#### 已知信息:
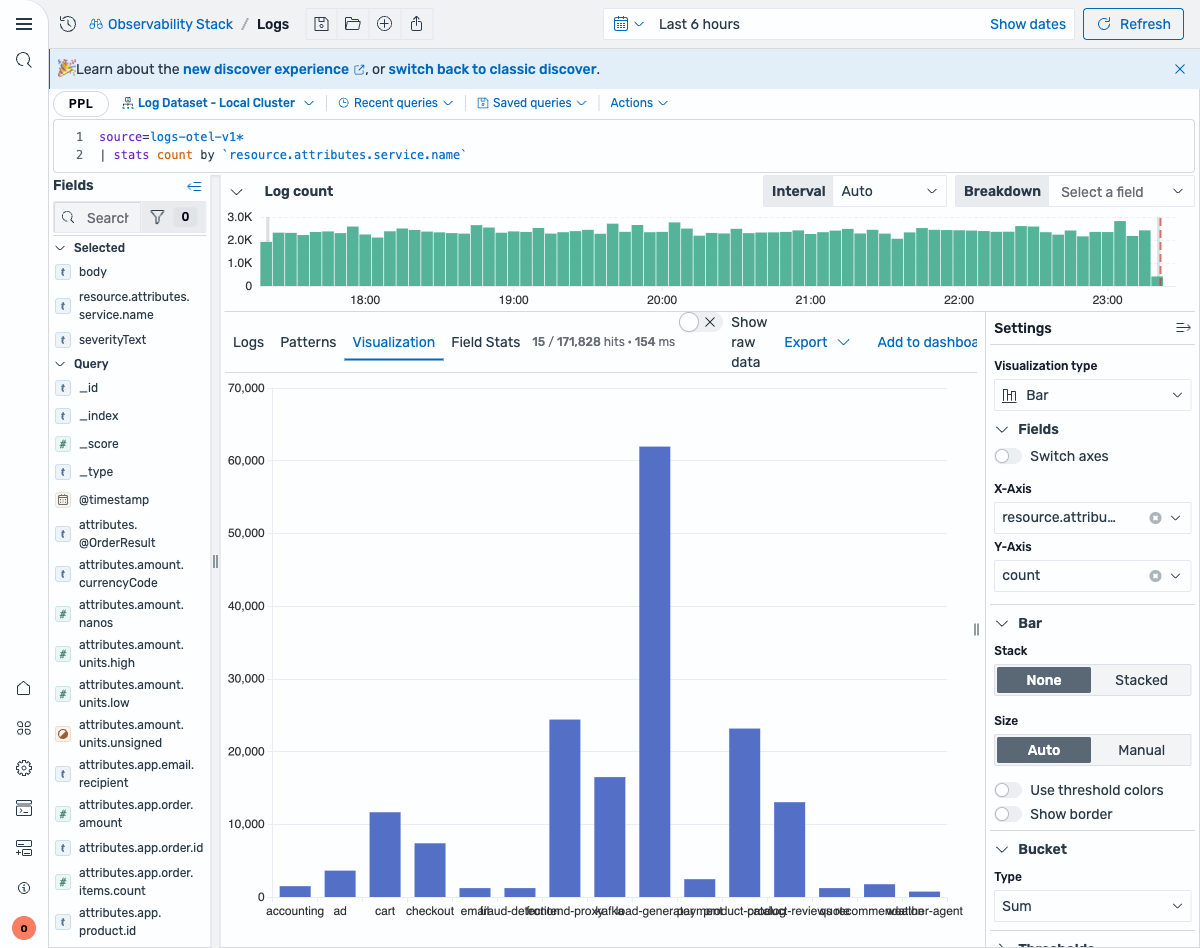
Task: Collapse the Selected fields section
Action: [63, 247]
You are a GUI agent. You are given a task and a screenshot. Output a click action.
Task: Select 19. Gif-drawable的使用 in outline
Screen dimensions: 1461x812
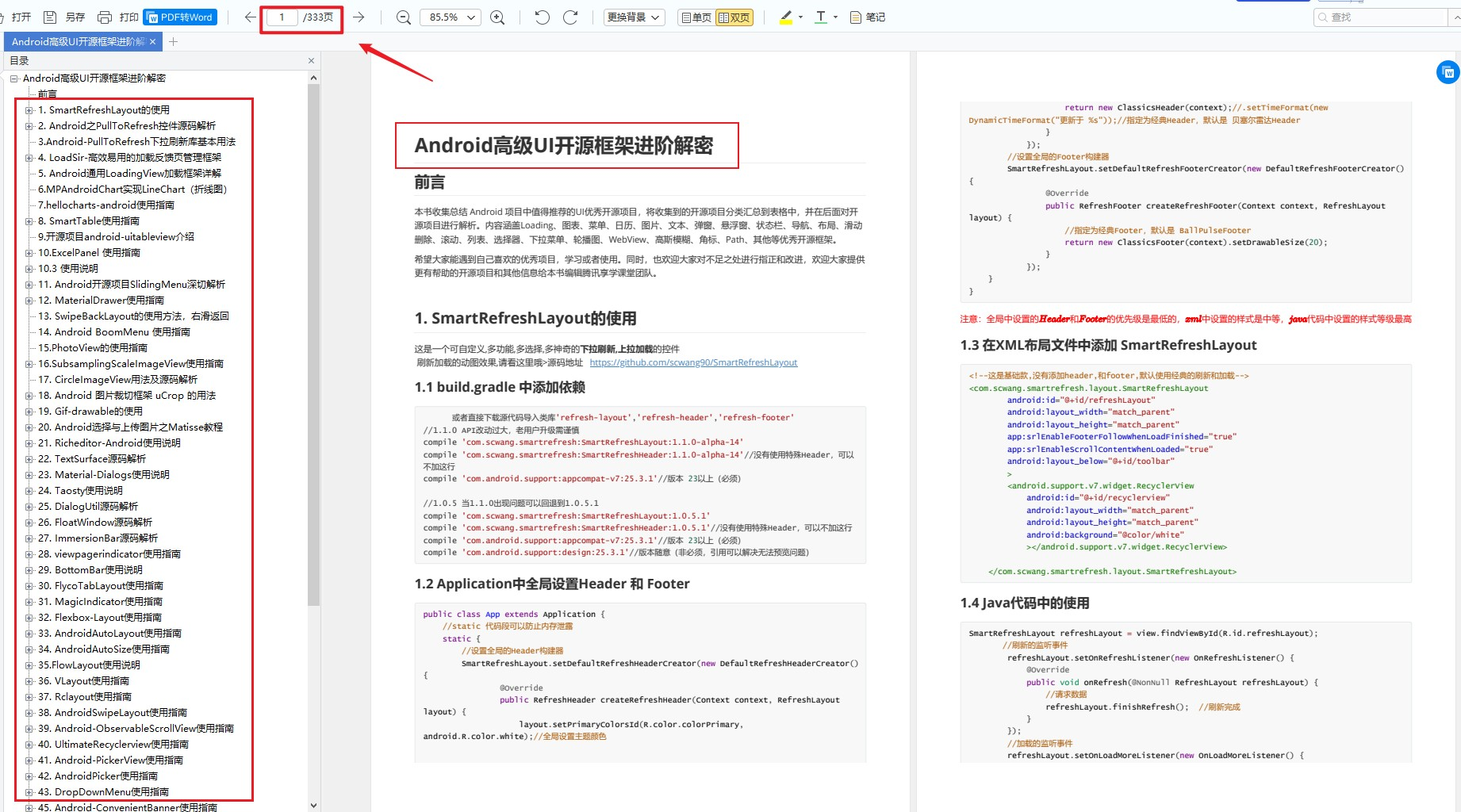(90, 412)
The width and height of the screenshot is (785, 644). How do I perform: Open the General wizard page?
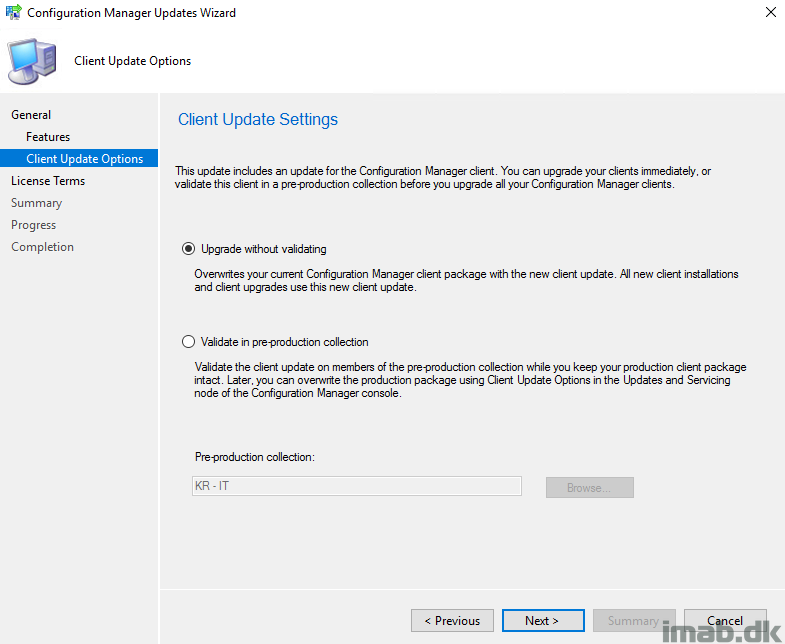[x=31, y=115]
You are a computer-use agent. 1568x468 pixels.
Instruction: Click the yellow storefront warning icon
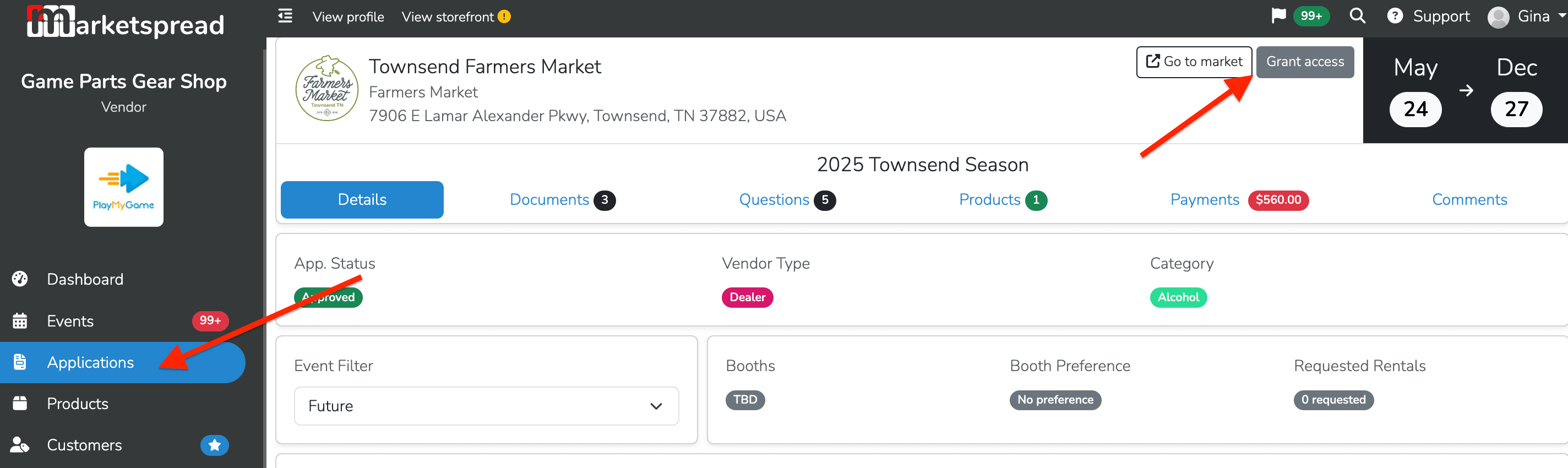pos(504,17)
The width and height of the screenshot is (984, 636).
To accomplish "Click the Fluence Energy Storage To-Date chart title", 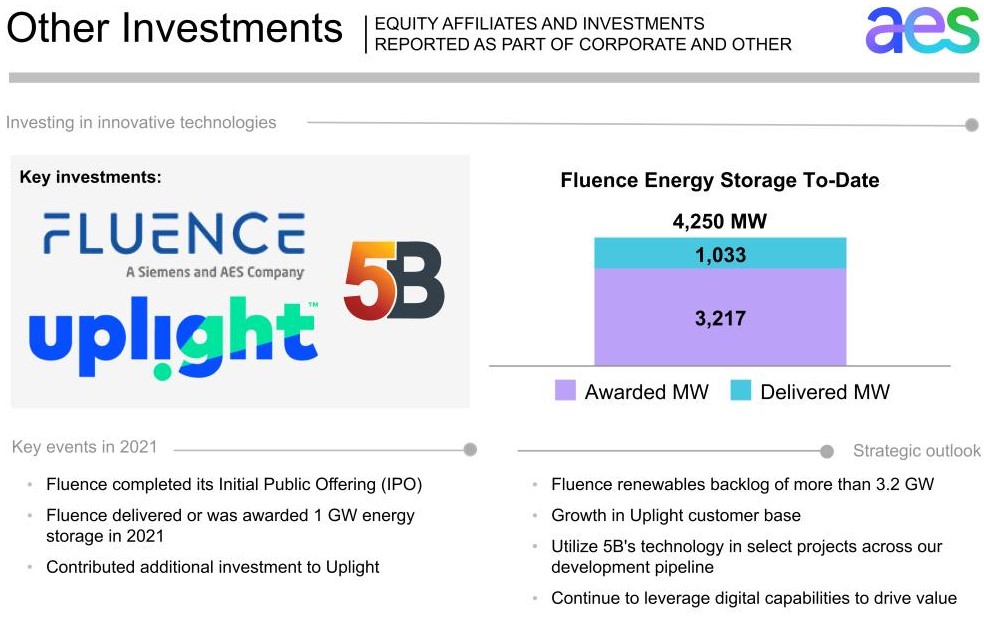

#### 指示:
请把上面从包含“The width and height of the screenshot is (984, 636).”的那一行起、一直到最后一行的各行逐字照抄下来，首尾两行都要包括。答案中不要带上图片。

#### 书面回答:
The width and height of the screenshot is (984, 636).
To accomplish "Click the Fluence Energy Storage To-Date chart title", 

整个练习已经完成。